▶ **WHAT IS EXPECTED**
Instruction for the data below: set down exactly the lines from the line with "You are a computer-use agent. This" to the line with "You are a computer-use agent. The", inclusive, and no others.

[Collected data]

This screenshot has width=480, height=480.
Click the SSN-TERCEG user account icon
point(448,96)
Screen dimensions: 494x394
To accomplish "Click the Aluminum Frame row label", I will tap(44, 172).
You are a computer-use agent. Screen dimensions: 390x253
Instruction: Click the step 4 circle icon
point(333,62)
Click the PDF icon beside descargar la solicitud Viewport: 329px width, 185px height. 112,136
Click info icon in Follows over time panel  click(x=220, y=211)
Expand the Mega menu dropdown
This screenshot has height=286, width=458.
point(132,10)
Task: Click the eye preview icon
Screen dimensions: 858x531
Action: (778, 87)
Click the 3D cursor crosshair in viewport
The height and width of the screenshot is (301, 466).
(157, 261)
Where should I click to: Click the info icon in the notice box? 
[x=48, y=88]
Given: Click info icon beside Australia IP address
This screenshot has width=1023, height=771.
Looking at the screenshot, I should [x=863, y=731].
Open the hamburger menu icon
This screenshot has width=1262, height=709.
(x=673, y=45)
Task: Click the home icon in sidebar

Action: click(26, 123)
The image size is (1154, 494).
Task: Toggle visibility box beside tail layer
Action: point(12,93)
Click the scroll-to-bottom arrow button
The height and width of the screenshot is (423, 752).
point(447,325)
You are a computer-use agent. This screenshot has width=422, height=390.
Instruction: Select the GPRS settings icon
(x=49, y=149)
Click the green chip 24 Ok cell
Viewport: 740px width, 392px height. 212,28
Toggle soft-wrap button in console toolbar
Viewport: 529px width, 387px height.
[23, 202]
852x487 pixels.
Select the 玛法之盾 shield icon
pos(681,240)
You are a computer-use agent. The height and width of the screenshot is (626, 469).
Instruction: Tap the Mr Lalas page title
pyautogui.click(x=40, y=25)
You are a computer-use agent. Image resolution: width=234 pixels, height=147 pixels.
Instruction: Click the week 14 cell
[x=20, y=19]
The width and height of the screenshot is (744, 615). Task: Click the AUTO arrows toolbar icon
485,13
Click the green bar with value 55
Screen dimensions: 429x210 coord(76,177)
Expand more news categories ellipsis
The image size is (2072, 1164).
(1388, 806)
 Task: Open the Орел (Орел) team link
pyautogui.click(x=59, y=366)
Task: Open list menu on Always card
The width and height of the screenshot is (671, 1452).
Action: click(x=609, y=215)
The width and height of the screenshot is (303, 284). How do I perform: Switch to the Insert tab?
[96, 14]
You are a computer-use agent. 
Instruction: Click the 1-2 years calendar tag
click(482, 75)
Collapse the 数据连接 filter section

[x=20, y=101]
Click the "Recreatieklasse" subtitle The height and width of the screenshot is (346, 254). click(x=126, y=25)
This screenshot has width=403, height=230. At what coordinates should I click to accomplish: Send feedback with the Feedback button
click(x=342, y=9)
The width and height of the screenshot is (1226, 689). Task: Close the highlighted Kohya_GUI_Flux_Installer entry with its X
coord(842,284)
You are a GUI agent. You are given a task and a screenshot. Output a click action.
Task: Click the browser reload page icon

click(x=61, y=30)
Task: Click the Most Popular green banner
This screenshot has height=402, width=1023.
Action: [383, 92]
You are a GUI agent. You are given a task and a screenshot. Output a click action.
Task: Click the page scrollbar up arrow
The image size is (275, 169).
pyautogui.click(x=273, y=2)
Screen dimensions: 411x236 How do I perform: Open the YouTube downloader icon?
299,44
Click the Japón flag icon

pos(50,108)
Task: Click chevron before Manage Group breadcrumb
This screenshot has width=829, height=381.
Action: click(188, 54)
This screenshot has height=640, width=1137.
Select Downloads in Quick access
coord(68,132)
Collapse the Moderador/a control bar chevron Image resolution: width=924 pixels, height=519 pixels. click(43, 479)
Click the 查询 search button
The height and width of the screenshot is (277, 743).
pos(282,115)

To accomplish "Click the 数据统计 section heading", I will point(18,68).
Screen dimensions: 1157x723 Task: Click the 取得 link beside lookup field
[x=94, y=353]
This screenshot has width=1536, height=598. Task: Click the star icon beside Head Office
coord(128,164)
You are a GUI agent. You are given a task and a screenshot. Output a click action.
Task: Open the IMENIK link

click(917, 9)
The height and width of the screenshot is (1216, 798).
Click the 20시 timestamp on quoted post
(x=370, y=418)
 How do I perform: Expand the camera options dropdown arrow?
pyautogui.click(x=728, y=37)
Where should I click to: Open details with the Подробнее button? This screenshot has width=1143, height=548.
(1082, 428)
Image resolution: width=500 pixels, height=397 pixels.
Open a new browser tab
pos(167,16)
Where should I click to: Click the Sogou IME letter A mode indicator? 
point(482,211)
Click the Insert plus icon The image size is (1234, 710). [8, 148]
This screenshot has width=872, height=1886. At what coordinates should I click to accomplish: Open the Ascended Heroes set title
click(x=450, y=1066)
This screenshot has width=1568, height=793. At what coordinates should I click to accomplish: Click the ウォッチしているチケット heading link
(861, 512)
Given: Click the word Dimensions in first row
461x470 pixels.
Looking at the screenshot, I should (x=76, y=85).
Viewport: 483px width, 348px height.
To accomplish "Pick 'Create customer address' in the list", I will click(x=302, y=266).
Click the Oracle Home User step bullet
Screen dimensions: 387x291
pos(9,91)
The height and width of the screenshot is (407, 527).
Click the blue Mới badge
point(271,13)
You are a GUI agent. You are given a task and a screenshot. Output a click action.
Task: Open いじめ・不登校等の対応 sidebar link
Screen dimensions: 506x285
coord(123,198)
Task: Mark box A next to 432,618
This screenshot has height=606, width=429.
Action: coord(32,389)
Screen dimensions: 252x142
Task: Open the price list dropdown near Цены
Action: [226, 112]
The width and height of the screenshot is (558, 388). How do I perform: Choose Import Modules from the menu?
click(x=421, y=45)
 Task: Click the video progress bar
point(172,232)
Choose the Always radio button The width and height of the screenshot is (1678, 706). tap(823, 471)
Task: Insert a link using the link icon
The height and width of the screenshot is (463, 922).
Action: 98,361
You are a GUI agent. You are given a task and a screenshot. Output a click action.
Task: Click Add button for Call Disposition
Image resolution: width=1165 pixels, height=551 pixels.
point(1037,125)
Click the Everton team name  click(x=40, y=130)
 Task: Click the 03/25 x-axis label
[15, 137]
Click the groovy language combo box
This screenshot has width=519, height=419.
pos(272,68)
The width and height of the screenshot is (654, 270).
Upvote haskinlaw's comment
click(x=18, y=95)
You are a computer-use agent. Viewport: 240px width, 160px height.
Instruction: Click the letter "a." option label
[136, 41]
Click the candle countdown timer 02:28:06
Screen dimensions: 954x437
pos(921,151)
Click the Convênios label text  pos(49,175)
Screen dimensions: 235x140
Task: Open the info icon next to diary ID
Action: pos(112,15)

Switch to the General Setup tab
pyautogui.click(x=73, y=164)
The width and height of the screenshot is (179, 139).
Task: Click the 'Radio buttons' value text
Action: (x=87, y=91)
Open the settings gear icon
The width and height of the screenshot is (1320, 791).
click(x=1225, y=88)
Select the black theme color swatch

▶ **ANSWER TO THIS TASK**
You are a computer-use agent. This screenshot has width=422, height=390.
Instruction: Select the GPRS settings icon
(x=49, y=149)
Click the green chip 24 Ok cell
Viewport: 740px width, 392px height. 212,28
Toggle soft-wrap button in console toolbar
Viewport: 529px width, 387px height.
[23, 202]
852x487 pixels.
Select the 玛法之盾 shield icon
pos(681,240)
You are a computer-use agent. The height and width of the screenshot is (626, 469).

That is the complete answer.